> [Records to use]:
.....
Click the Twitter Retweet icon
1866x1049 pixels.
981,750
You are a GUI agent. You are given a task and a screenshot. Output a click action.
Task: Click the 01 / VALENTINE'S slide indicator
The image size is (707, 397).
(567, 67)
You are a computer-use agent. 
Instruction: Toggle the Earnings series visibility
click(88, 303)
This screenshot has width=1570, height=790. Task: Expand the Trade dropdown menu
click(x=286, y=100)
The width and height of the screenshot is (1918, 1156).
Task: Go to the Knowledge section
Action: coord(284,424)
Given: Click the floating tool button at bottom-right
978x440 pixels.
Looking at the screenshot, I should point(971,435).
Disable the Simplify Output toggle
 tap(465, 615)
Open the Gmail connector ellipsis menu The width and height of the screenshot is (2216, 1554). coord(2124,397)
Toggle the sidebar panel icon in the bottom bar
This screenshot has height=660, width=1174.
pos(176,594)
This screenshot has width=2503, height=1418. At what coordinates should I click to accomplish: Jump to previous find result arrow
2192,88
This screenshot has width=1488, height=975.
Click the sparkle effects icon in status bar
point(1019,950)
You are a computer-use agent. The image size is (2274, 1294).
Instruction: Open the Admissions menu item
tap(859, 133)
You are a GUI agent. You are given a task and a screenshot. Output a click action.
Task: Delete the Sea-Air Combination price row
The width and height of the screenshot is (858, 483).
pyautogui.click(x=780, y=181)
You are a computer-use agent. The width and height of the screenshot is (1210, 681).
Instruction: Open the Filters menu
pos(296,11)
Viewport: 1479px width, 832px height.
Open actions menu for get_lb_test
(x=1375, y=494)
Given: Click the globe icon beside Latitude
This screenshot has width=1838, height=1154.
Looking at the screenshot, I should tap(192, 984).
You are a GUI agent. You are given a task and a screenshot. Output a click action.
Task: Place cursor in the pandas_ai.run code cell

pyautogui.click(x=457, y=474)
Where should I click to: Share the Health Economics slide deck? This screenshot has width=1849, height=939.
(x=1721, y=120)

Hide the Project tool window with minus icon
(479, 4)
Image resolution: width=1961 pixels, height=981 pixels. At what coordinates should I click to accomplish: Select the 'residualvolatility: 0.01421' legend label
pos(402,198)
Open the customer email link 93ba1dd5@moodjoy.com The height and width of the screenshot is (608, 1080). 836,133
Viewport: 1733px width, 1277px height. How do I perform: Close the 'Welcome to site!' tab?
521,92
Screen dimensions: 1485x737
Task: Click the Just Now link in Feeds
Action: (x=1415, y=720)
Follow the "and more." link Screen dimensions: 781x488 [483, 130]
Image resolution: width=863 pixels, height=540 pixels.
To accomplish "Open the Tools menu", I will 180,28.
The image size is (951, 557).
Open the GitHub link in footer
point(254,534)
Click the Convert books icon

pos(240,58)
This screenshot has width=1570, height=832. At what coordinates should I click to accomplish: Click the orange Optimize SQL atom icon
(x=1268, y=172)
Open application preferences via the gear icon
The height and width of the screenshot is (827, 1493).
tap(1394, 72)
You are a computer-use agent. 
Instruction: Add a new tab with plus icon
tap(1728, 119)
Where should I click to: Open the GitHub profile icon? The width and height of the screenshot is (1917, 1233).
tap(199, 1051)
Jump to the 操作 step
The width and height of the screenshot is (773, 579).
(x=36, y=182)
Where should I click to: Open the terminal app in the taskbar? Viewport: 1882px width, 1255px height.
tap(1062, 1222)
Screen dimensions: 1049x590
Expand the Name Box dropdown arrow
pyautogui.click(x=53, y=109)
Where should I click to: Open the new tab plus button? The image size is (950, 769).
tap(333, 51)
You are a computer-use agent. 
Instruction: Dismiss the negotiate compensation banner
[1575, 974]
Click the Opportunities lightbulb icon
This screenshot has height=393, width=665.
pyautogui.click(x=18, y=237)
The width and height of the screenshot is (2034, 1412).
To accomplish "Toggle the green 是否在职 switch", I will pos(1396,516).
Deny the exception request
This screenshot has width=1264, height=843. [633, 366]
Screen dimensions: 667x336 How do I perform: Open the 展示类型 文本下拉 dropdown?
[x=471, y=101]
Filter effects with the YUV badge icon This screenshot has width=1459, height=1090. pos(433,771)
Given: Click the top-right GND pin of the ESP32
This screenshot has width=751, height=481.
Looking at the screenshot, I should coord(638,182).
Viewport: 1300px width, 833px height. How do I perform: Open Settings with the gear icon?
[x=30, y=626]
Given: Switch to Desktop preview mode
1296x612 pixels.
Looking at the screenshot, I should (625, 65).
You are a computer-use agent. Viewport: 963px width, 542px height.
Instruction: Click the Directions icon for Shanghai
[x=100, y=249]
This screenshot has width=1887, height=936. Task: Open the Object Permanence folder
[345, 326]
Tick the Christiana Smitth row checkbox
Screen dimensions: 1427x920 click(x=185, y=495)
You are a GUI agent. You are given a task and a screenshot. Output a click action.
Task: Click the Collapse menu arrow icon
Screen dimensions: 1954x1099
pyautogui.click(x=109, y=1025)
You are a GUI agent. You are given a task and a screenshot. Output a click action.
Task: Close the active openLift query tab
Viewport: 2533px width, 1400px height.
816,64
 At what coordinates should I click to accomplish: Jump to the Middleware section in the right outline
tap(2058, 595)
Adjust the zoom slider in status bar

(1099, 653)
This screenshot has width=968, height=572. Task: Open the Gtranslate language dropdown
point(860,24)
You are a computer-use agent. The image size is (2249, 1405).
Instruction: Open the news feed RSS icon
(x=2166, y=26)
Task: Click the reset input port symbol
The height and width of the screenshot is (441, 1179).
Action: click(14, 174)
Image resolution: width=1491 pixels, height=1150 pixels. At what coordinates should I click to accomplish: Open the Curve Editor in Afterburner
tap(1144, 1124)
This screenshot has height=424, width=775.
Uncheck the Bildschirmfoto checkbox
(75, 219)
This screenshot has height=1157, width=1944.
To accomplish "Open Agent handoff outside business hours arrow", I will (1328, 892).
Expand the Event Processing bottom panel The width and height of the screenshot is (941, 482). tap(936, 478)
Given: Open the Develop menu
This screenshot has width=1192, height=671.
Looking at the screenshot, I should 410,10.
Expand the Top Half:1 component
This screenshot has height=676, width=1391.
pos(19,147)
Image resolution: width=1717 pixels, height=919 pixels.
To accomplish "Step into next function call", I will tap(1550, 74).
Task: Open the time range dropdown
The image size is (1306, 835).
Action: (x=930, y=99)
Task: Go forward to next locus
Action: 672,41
.....
> [Work required]: What you return must match the listing exactly, with nothing missing.

> [Answer section]:
Click the Twitter Retweet icon
1866x1049 pixels.
981,750
You are a GUI agent. You are given a task and a screenshot. Output a click action.
Task: Click the 01 / VALENTINE'S slide indicator
The image size is (707, 397).
(567, 67)
You are a computer-use agent. 
Instruction: Toggle the Earnings series visibility
click(88, 303)
This screenshot has width=1570, height=790. Task: Expand the Trade dropdown menu
click(x=286, y=100)
The width and height of the screenshot is (1918, 1156).
Task: Go to the Knowledge section
Action: coord(284,424)
Given: Click the floating tool button at bottom-right
978x440 pixels.
Looking at the screenshot, I should point(971,435).
Disable the Simplify Output toggle
 tap(465, 615)
Open the Gmail connector ellipsis menu The width and height of the screenshot is (2216, 1554). coord(2124,397)
Toggle the sidebar panel icon in the bottom bar
This screenshot has height=660, width=1174.
pos(176,594)
This screenshot has width=2503, height=1418. At what coordinates should I click to accomplish: Jump to previous find result arrow
2192,88
This screenshot has width=1488, height=975.
Click the sparkle effects icon in status bar
point(1019,950)
You are a computer-use agent. The image size is (2274, 1294).
Instruction: Open the Admissions menu item
tap(859, 133)
You are a GUI agent. You are given a task and a screenshot. Output a click action.
Task: Delete the Sea-Air Combination price row
The width and height of the screenshot is (858, 483).
pyautogui.click(x=780, y=181)
You are a computer-use agent. The width and height of the screenshot is (1210, 681).
Instruction: Open the Filters menu
pos(296,11)
Viewport: 1479px width, 832px height.
Open actions menu for get_lb_test
(x=1375, y=494)
Given: Click the globe icon beside Latitude
This screenshot has width=1838, height=1154.
Looking at the screenshot, I should tap(192, 984).
You are a GUI agent. You are given a task and a screenshot. Output a click action.
Task: Place cursor in the pandas_ai.run code cell

pyautogui.click(x=457, y=474)
Where should I click to: Share the Health Economics slide deck? This screenshot has width=1849, height=939.
(x=1721, y=120)

Hide the Project tool window with minus icon
(479, 4)
Image resolution: width=1961 pixels, height=981 pixels. At what coordinates should I click to accomplish: Select the 'residualvolatility: 0.01421' legend label
pos(402,198)
Open the customer email link 93ba1dd5@moodjoy.com The height and width of the screenshot is (608, 1080). 836,133
Viewport: 1733px width, 1277px height. How do I perform: Close the 'Welcome to site!' tab?
521,92
Screen dimensions: 1485x737
Task: Click the Just Now link in Feeds
Action: (x=1415, y=720)
Follow the "and more." link Screen dimensions: 781x488 [483, 130]
Image resolution: width=863 pixels, height=540 pixels.
To accomplish "Open the Tools menu", I will 180,28.
The image size is (951, 557).
Open the GitHub link in footer
point(254,534)
Click the Convert books icon

pos(240,58)
This screenshot has width=1570, height=832. At what coordinates should I click to accomplish: Click the orange Optimize SQL atom icon
(x=1268, y=172)
Open application preferences via the gear icon
The height and width of the screenshot is (827, 1493).
tap(1394, 72)
You are a computer-use agent. 
Instruction: Add a new tab with plus icon
tap(1728, 119)
Where should I click to: Open the GitHub profile icon? The width and height of the screenshot is (1917, 1233).
tap(199, 1051)
Jump to the 操作 step
The width and height of the screenshot is (773, 579).
(x=36, y=182)
Where should I click to: Open the terminal app in the taskbar? Viewport: 1882px width, 1255px height.
tap(1062, 1222)
Screen dimensions: 1049x590
Expand the Name Box dropdown arrow
pyautogui.click(x=53, y=109)
Where should I click to: Open the new tab plus button? The image size is (950, 769).
tap(333, 51)
You are a computer-use agent. 
Instruction: Dismiss the negotiate compensation banner
[1575, 974]
Click the Opportunities lightbulb icon
This screenshot has height=393, width=665.
pyautogui.click(x=18, y=237)
The width and height of the screenshot is (2034, 1412).
To accomplish "Toggle the green 是否在职 switch", I will pos(1396,516).
Deny the exception request
This screenshot has width=1264, height=843. [633, 366]
Screen dimensions: 667x336 How do I perform: Open the 展示类型 文本下拉 dropdown?
[x=471, y=101]
Filter effects with the YUV badge icon This screenshot has width=1459, height=1090. pos(433,771)
Given: Click the top-right GND pin of the ESP32
This screenshot has width=751, height=481.
Looking at the screenshot, I should coord(638,182).
Viewport: 1300px width, 833px height. How do I perform: Open Settings with the gear icon?
[x=30, y=626]
Given: Switch to Desktop preview mode
1296x612 pixels.
Looking at the screenshot, I should (625, 65).
You are a computer-use agent. Viewport: 963px width, 542px height.
Instruction: Click the Directions icon for Shanghai
[x=100, y=249]
This screenshot has width=1887, height=936. Task: Open the Object Permanence folder
[345, 326]
Tick the Christiana Smitth row checkbox
Screen dimensions: 1427x920 click(x=185, y=495)
You are a GUI agent. You are given a task and a screenshot. Output a click action.
Task: Click the Collapse menu arrow icon
Screen dimensions: 1954x1099
pyautogui.click(x=109, y=1025)
You are a GUI agent. You are given a task and a screenshot. Output a click action.
Task: Close the active openLift query tab
Viewport: 2533px width, 1400px height.
816,64
 At what coordinates should I click to accomplish: Jump to the Middleware section in the right outline
tap(2058, 595)
Adjust the zoom slider in status bar

(1099, 653)
This screenshot has width=968, height=572. Task: Open the Gtranslate language dropdown
point(860,24)
You are a computer-use agent. The image size is (2249, 1405).
Instruction: Open the news feed RSS icon
(x=2166, y=26)
Task: Click the reset input port symbol
The height and width of the screenshot is (441, 1179).
Action: click(14, 174)
Image resolution: width=1491 pixels, height=1150 pixels. At what coordinates should I click to accomplish: Open the Curve Editor in Afterburner
tap(1144, 1124)
This screenshot has height=424, width=775.
Uncheck the Bildschirmfoto checkbox
(75, 219)
This screenshot has height=1157, width=1944.
To accomplish "Open Agent handoff outside business hours arrow", I will (1328, 892).
Expand the Event Processing bottom panel The width and height of the screenshot is (941, 482). tap(936, 478)
Given: Open the Develop menu
This screenshot has width=1192, height=671.
Looking at the screenshot, I should 410,10.
Expand the Top Half:1 component
This screenshot has height=676, width=1391.
pos(19,147)
Image resolution: width=1717 pixels, height=919 pixels.
To accomplish "Step into next function call", I will tap(1550, 74).
Task: Open the time range dropdown
The image size is (1306, 835).
Action: (x=930, y=99)
Task: Go forward to next locus
Action: 672,41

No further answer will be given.